GWR in SpaceStat can be used to predict a dependent variable in terms of continuous and/or categorical independent variables, and to determine the relative importance of various independent variables in predicting y, including the importance of squared and interaction terms. Note that for SpaceStat to recognize a dataset as categorical, it must be a string (alphanumeric) dataset type. Currently this tool is only implemented for point datasets; to use polygon data you will first need to create a centroid geography. Similarly, if you want to be able to use models created in aspatial regression for GWR (or vice-versa) when working with data for a polygon geography, perform your aspatial analyses on the polygon centroids.

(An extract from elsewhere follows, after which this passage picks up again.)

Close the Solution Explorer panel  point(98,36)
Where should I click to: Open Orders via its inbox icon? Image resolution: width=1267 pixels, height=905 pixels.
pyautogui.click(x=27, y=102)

The SpaceStat approach to GWR

GWR has been pioneered by A. Stewart Fotheringham and Martin Charlton (National Center for Geocomputation, National University of Ireland), and Chris Brunsdon (University of Glamorgen, UK). Our implementation of this tool is based primarily upon their book on the topic, but we have made some changes, (a few are detailed here), which follow from the way in which many in the public health and environmental science fields are likely to use these tools. Our approach to GWR uses a unified framework for including both geographical weighting, and an extra non-geographical weight dataset that allows for user-supplied knowledge of the ratio variances at each source point. One example of this type of weight set is the use of population data as a weight set for mortality rates, which has the effect of assigning higher "confidence" to mortality rates derived from areas with higher populations. Our goal was to treat this type of weighting together with geographic weighting within a unified framework. As a result, SpaceStat uses a maximum weighted likelihood approach to calculate the regression parameters, parameter variances, parameter R-square, expected y-values, residuals and y-standard errors as well as the "local model" R-square. This approach boils down to treating geographically weighted regression as a local extension of weighted aspatial regression. As a consequence GWR can be straightforwardly extended to non-linear regression procedures such as logistic and Poisson regression with parameter values and parameter variances calculated from a weighted log-likelihood formulation.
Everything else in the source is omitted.